Joseph Angus Cannon (July 31, 1949) is a businessman with interests in steel and energy, and active in the Utah Republican Party. He was chairman of the Utah Republican Party from 2002 to 2006. Along with his brother, Chris Cannon, he operated Geneva Steel in Utah County, Utah from 1987 to its closure in 2001–2002.

As recently as 2018, he was listed as the CEO of the Fuel Freedom Foundation. Cannon was a candidate for the U.S. Senate in 1992 (defeated by former Senator Bob Bennett). He served as an assistant administrator of the U.S. Environmental Protection Agency (EPA) from 1983 to 1985.

== Early life ==
Cannon was born on July 31, 1949. Cannon served as a missionary for the Church of Jesus Christ of Latter-day Saints (LDS Church) in Ireland as well as on the Isle of Man, the ancestral homeland of the Cannons. Cannon received degrees in political science and law from Brigham Young University.

== Career ==
=== Law clerk ===
Cannon served as a law clerk in Salt Lake City for U.S. District Judge Aldon J. Anderson.

=== Geneva Steel company ===
Cannon played a pivotal role in the purchase of Geneva Steel from U.S. Steel in 1987. After that transaction, he became chairman of Geneva Steel. The company twice filed for bankruptcy, most recently in 2002, when Geneva Steel closed.

The equipment was sold, but the steel plant in operation at one site since 1942 leaves other assets to sell and issues to settle.
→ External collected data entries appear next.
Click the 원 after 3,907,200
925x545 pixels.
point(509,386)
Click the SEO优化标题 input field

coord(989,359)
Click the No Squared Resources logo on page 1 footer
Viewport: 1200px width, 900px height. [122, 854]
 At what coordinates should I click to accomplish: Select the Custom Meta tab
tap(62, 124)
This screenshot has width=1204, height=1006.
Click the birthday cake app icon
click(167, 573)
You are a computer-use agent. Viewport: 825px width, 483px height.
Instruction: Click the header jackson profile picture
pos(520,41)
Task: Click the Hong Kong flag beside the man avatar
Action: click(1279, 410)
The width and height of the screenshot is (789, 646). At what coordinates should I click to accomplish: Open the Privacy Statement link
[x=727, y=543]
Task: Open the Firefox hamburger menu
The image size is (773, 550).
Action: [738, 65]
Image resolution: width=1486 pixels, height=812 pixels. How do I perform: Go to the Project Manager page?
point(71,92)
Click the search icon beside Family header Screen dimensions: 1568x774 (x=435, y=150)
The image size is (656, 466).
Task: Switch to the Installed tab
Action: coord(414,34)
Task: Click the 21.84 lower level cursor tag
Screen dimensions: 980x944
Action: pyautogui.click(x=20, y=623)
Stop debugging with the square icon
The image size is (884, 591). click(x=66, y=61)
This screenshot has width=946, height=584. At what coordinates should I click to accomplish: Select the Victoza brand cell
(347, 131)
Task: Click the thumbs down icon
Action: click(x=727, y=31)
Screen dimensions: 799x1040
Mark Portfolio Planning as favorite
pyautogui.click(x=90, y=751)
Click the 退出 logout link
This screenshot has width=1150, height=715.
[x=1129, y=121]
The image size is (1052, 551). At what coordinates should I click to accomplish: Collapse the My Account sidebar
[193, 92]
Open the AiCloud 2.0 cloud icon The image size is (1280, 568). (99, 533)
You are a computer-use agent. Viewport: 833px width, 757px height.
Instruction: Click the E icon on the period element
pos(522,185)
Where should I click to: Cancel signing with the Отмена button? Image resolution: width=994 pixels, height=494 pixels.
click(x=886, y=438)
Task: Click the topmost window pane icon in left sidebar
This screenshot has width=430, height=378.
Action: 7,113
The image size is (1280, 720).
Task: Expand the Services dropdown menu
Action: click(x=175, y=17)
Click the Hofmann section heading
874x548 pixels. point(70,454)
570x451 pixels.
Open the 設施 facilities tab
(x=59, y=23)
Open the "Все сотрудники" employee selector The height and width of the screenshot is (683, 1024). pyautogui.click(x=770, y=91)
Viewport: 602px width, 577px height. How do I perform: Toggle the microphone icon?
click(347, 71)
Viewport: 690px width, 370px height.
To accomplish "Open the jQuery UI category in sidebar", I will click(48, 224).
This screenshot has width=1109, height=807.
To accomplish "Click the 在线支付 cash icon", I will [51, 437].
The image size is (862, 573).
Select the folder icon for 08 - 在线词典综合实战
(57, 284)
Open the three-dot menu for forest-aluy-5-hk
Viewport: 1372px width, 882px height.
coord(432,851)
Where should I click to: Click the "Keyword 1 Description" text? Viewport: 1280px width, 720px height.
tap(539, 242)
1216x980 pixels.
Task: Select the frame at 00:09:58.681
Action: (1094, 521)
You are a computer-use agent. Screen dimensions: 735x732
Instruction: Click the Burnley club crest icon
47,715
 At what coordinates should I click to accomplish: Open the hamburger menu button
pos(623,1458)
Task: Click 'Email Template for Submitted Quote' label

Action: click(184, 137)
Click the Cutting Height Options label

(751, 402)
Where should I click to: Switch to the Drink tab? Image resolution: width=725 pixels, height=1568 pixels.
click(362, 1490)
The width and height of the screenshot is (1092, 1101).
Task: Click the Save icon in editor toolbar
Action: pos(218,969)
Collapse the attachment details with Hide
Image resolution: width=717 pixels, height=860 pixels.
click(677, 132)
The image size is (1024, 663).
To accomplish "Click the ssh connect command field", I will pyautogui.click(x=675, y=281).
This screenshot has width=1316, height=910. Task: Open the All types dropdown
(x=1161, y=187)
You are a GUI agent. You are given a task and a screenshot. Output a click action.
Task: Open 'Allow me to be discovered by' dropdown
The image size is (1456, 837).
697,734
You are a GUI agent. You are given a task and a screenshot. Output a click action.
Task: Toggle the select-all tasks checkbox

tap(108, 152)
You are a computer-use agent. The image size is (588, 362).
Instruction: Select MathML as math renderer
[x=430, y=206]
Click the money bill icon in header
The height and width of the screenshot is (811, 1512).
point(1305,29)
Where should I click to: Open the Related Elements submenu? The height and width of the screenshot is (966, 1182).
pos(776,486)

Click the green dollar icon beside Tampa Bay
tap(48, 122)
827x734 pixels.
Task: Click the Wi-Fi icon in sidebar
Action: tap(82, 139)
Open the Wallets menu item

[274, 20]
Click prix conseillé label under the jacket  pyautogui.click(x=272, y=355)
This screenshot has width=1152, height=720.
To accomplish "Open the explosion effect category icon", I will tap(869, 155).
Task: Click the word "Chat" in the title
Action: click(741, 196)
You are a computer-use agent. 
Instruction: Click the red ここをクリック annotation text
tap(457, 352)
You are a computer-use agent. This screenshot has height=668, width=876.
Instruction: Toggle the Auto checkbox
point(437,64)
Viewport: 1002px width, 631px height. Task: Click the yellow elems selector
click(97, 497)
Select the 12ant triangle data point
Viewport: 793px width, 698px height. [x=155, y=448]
The Geneva Steel site will require up to $42 million in environmental remediation efforts, as the soil and water of the site are heavily polluted.

=== Political and government activity ===
Cannon was a candidate for the U.S. Senate in 1992 (defeated by former Senator Bob Bennett). He served as an assistant administrator of the EPA, Office of Air and Radiation, from 1983 to 1985.

He was chairman of the Utah Republican Party from 2002 to 2006.

As recently as 2018 he was listed as the CEO of the Fuel Freedom Foundation.

=== Deseret News ===
He was named editor of the Deseret Morning News on December 8, 2006, serving from 2007 until 2010

== Personal life ==

Cannon is part of the well-known, politically involved Cannon family of Utah. He is the grandson and great-grandson of Utah Congressmen, and cousin of other Utah Congressmen. His brother, Chris Cannon, was a Congressman from 1997 until 2009.

Cannon married Jan Barney, and they are the parents of seven children.

Among other positions in the LDS Church, Cannon has served as president of the BYU 6th Stake.